Prosecutors have subpoenaed the Twitter records of an Occupy Wall Street protester who was arrested in October during a mass protest on the Brooklyn Bridge.
The January 26 subpoena from the Manhattan District Attorney's Office seeks "user information, including email address," along with three months' worth of tweets from @destructuremal, the Twitter handle for Malcolm Harris.
Harris, 23, a freelance writer and editor who lives in the New York borough of Brooklyn, said Tuesday that Twitter sent a copy of the subpoena to him on Monday. He posted it -- where else? -- on Twitter.
"When you get an email from Twitter Legal, you assume it's a phishing scam, trying to get your password," he said. "It turned out that it is a phishing scam, but it's from the prosecutors."
It is not clear what specific evidence prosecutors are after. But the subpoena is an example of posts on social media sites posing potential legal problems for authors.
Harris said his lawyer, Martin Stolar of the National Lawyers Guild, would file a motion to quash the subpoena. Twitter has agreed not to comply with the subpoena while Stolar prepares the motion, Harris said.
A spokeswoman for the Manhattan district attorney's office declined comment.

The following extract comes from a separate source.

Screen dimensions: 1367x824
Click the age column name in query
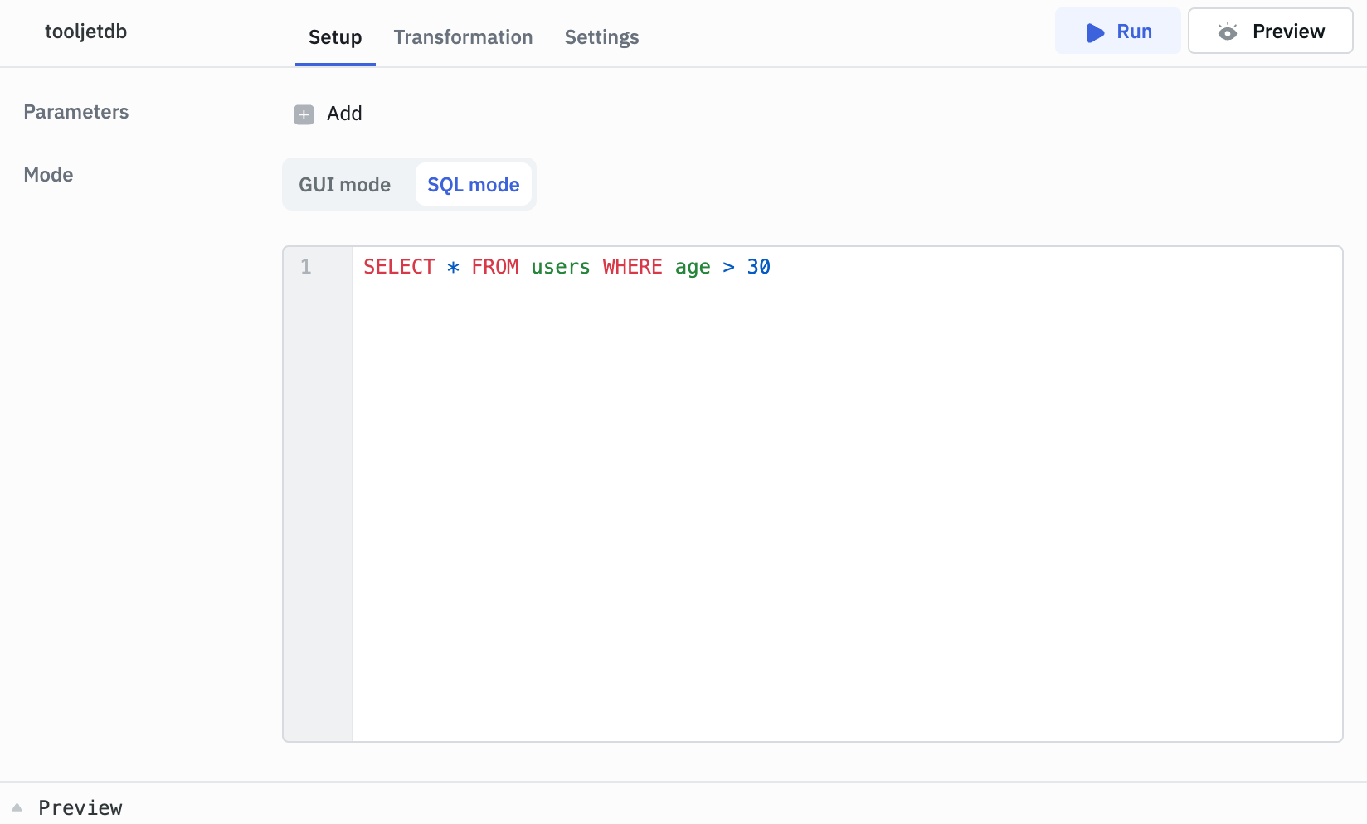(x=692, y=267)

The subpoena was received via fax last Thursday at Twitter's headquarters in San Francisco, and included the following message: "Twitter is directed not to disclose the existence of this subpoena to any party. Such disclosure would impede the investigation being conducted and interfere with the enforcement of the law."
In another Twitter subpoena from Suffolk Country, MA...they want all the information for two users and two hashtags.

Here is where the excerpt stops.